Task to carry out
Copy out every line of the entries below, requests included, adding 76 to each coordinate in the answers. Leave the pictures out.

━━━ Material provided

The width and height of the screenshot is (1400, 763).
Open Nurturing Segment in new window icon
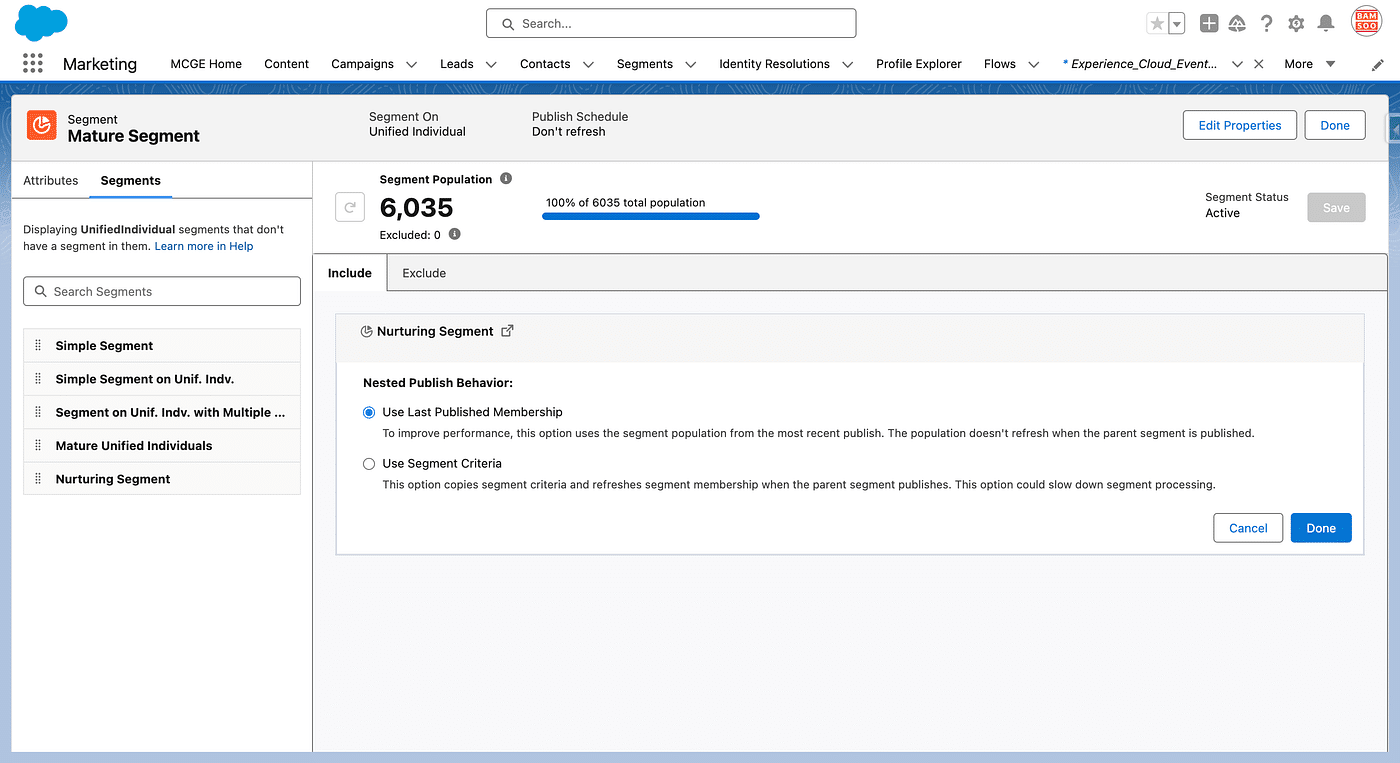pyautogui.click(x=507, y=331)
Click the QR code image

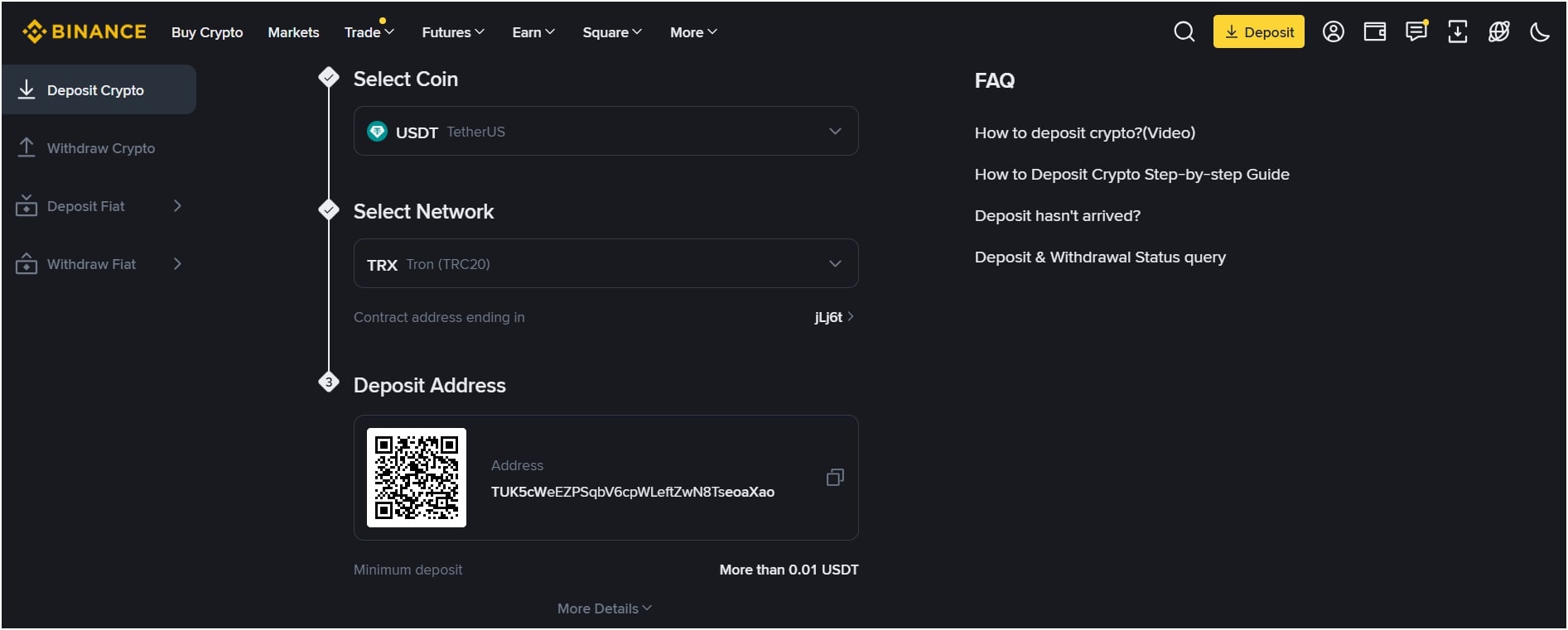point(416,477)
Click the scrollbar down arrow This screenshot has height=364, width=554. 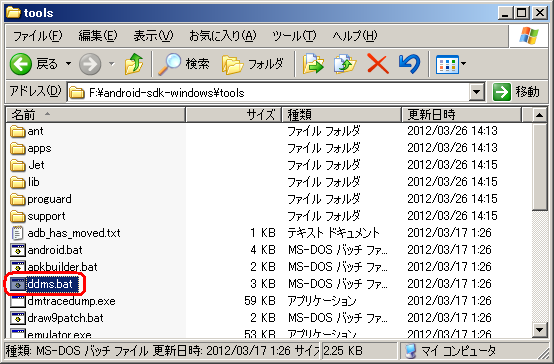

━━━━━━

Response to the exercise
The width and height of the screenshot is (1400, 763).
Open Nurturing Segment in new window icon
pyautogui.click(x=583, y=407)
Click the QR code image

point(492,553)
Click the scrollbar down arrow This screenshot has height=364, width=554. 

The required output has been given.